I was brought into great perspective by Yancey’s next idea… “Who would complain if God allowed one hour of suffering in an entire lifetime of comfort?  Yet we bitterly complain about a lifetime that includes suffering when that lifetime is a mere hour of eternity.”  He says that our time on Earth is “a dot in eternity.”  We have no idea what this tiny span of life will amount to in the grand scheme of things.  Let God work His plan out.

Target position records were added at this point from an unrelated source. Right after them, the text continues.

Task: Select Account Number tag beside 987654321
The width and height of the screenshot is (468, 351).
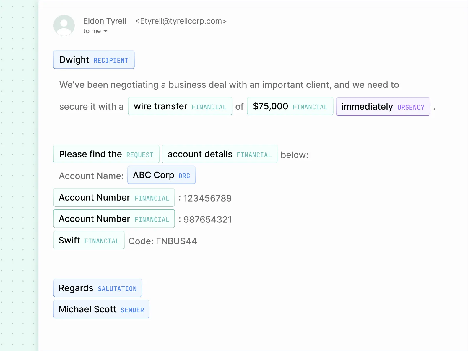Action: pos(114,219)
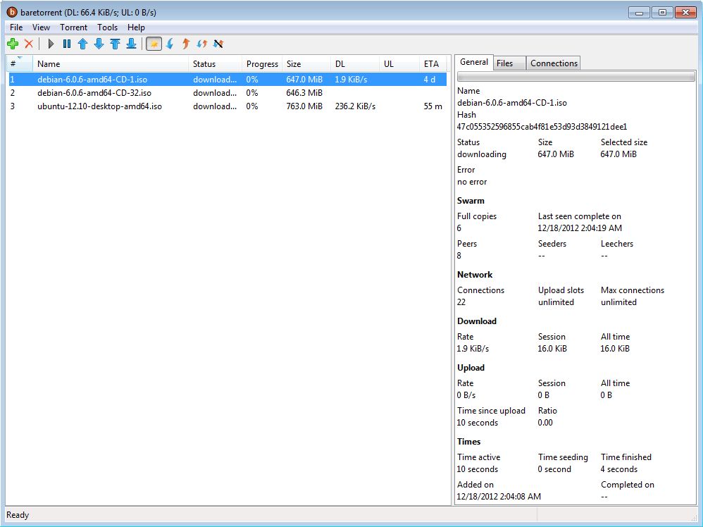Click the Add Torrent green plus icon
This screenshot has height=527, width=703.
(13, 44)
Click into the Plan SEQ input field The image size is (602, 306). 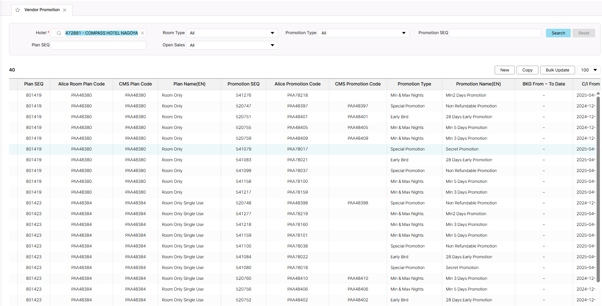click(99, 45)
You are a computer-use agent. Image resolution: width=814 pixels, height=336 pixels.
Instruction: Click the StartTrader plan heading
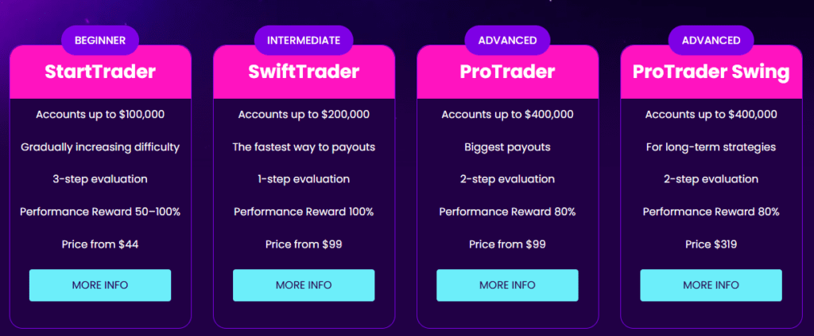(100, 72)
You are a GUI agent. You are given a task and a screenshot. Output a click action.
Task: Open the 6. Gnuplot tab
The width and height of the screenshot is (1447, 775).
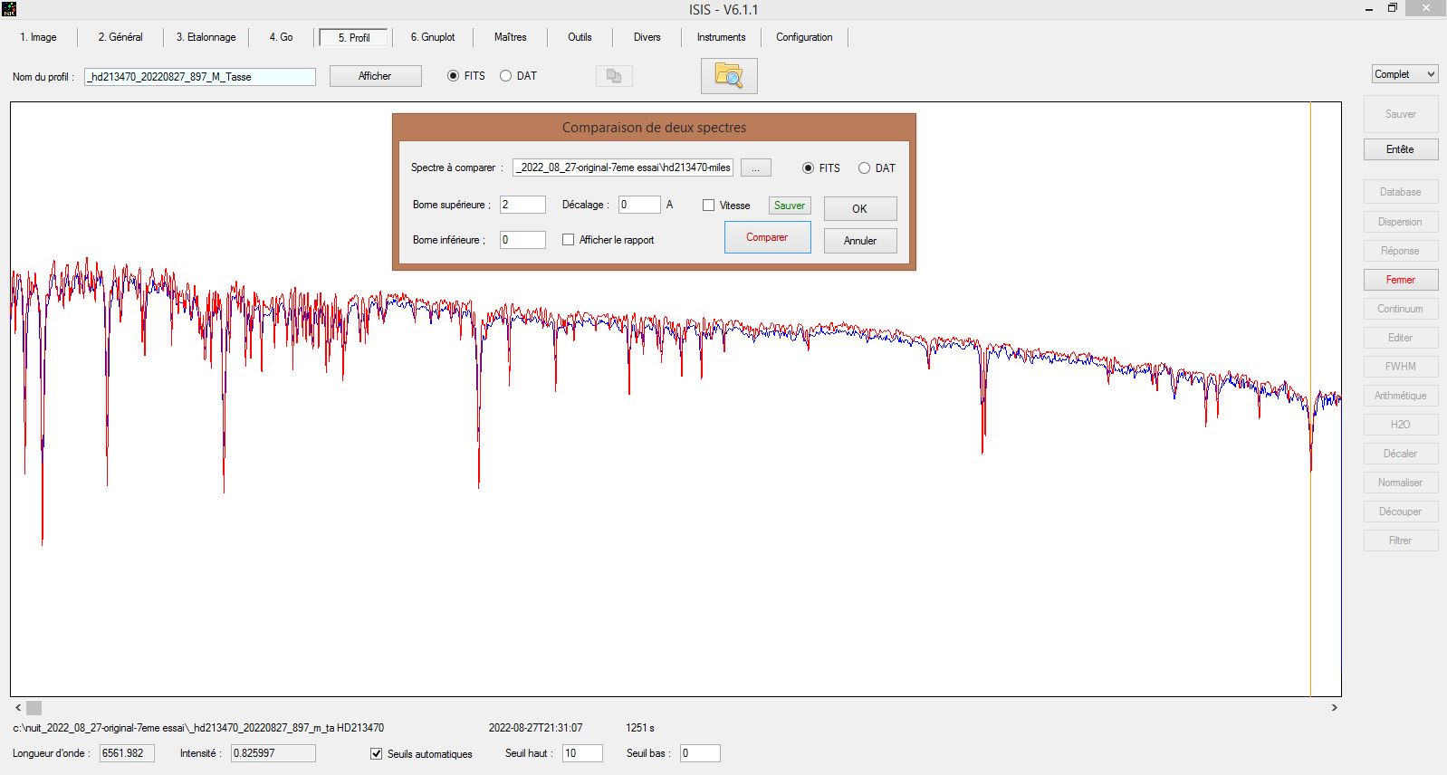tap(432, 37)
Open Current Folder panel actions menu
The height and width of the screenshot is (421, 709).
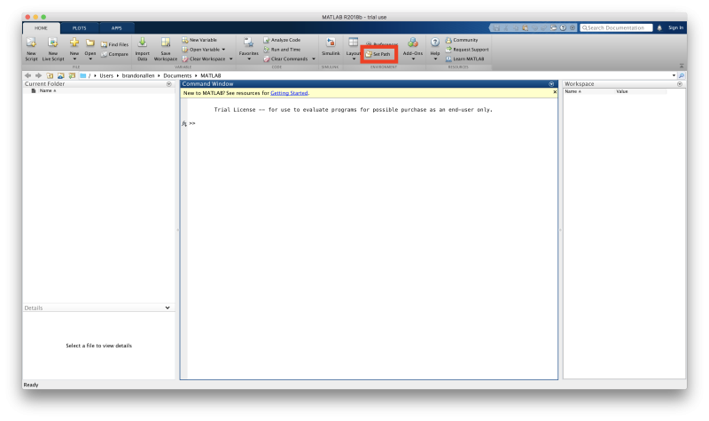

Pain “reminds us of where we are, and creates in us a thirst for where we will someday be.”

So true. Praise the Lord.

If everything comes down to love,
Then just what am I afraid of?
When I call out Your name,
Something inside awakes in my soul.
How quickly I forget I’m Yours.

I’m not my own.
I’ve been carried by You,
All my life.

Everything rides on hope now,
Everything rides on faith somehow.
When the world has broken me down,
Your love sets me free.

When my life is like a storm,
Rising waters all I want is the shore,
You say I’ll be okay and,
Make it through the rain.
You are my shelter from the storm.

Everything rides on hope now,
Everything rides on faith somehow.
When the world has broken me down,
Your love sets me free.

You’ve become my hearts desire.
I will sing Your praises higher,
Cause Your love sets me free
Your love sets me free
Your love sets me free

Addison Road, “Hope Now”

Suffering nourishes grace, and pain and joy are arteries of the same heart — and mourning and dancing are but movements in His unfinished symphony of beauty.